» **Problem**
Your answer is a copy of every line in the records where "agent" appears.

BEGIN

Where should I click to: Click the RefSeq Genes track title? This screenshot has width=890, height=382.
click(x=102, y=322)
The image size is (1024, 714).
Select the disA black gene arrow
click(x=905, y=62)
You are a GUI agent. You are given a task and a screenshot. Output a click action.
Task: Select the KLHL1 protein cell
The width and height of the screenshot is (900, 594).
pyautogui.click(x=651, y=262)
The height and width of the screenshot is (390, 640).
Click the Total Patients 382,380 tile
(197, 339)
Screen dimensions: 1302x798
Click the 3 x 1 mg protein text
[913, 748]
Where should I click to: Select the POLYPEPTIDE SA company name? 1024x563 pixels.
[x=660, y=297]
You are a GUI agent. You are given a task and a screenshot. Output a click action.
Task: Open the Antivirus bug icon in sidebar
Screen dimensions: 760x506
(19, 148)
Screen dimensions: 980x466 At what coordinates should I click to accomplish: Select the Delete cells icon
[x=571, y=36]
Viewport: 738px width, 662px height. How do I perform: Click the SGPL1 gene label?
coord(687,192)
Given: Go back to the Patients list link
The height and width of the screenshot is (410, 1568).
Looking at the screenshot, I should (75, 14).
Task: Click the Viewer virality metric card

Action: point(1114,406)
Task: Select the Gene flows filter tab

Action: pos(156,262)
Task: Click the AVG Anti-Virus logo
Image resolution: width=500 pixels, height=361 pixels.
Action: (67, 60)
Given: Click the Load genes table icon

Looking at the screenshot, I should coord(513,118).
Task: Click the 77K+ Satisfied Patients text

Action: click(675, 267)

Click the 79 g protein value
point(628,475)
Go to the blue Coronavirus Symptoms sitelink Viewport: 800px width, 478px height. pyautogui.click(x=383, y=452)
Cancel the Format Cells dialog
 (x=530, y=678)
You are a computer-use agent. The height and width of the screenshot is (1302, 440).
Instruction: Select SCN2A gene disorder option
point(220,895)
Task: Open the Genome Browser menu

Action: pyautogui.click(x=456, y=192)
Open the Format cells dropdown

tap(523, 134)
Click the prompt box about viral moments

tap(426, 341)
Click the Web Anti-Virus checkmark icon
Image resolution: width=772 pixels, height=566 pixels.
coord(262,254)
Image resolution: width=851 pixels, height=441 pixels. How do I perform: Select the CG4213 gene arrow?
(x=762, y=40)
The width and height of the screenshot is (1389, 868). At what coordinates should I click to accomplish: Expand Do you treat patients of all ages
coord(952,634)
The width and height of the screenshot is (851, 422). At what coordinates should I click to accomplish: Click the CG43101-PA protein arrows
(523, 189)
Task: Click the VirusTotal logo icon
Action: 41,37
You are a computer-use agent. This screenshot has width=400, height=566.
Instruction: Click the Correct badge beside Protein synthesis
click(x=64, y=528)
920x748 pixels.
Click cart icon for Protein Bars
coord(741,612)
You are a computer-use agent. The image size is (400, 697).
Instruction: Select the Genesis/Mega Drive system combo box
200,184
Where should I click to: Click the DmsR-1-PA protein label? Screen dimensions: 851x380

END

» **Written solution**
You are a GUI agent. You are given a task and a screenshot. Output a click action.
You are a GUI agent. You are given a task and a screenshot. Output a click action.
You are a computer-use agent. The height and width of the screenshot is (1302, 440).
You are a computer-use agent. This screenshot has width=400, height=566.
You are a computer-use agent. The image size is (400, 697).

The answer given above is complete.